WHAT YOU WILL DO
Everything in the records below from the line containing "How do I perform: Open the Learn more link?" through the line containing "This screenshot has" is to be reproduced exactly, those two lines included; no picture is to be copied.

DATA UNDER STUDY
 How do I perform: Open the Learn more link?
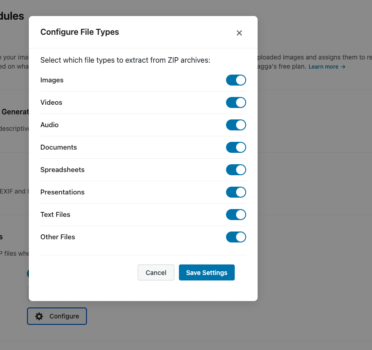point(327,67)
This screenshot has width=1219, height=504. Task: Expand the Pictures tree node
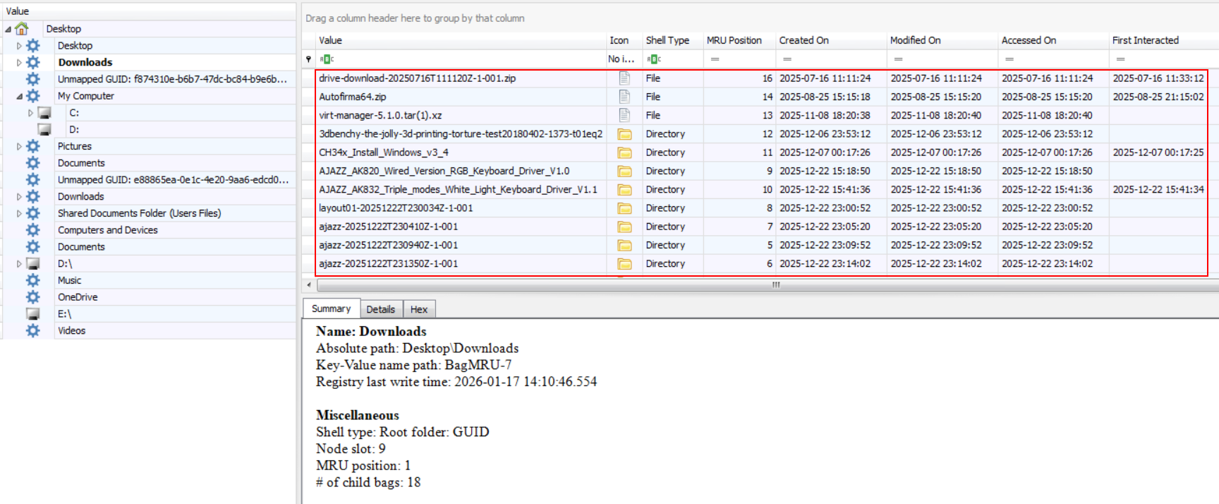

---

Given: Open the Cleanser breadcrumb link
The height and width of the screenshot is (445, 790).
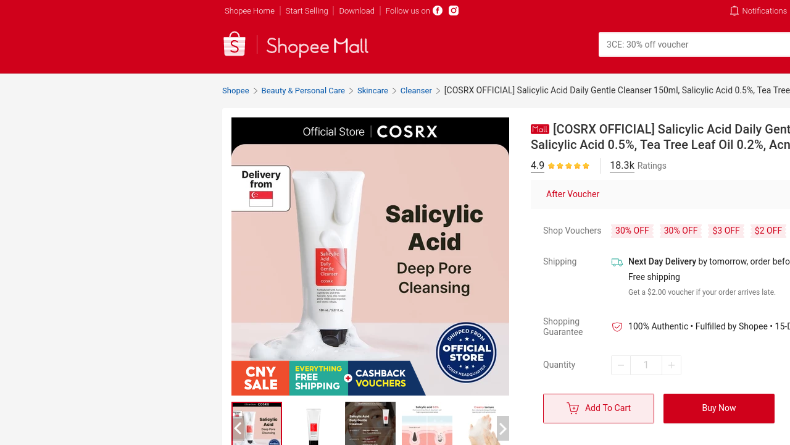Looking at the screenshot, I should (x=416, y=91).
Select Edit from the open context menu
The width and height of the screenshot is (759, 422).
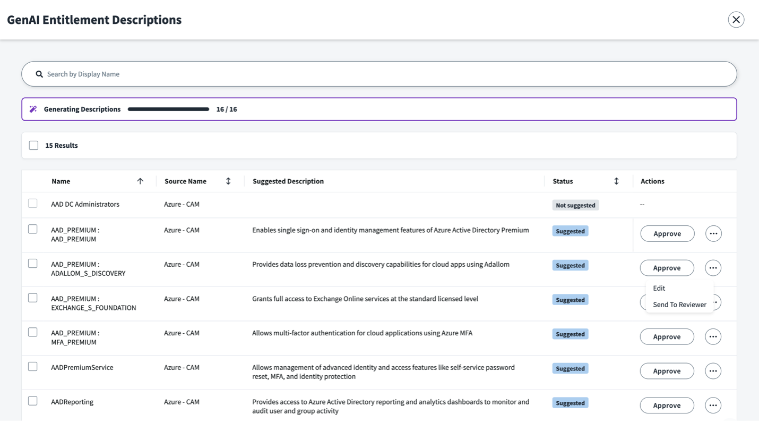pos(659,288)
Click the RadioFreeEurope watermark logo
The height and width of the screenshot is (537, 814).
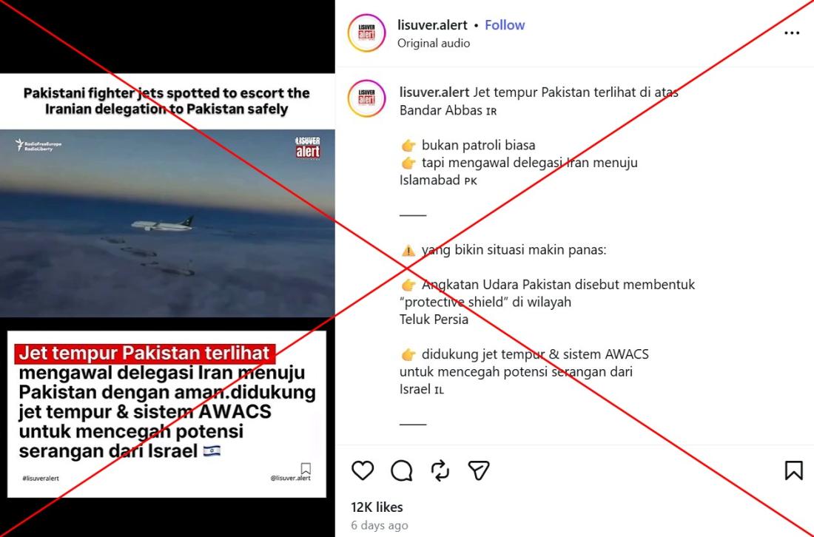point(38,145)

SOLVED PROBLEM
 How do I perform: Open the Learn more link?
point(327,67)
This screenshot has width=1219, height=504. Task: Expand the Pictures tree node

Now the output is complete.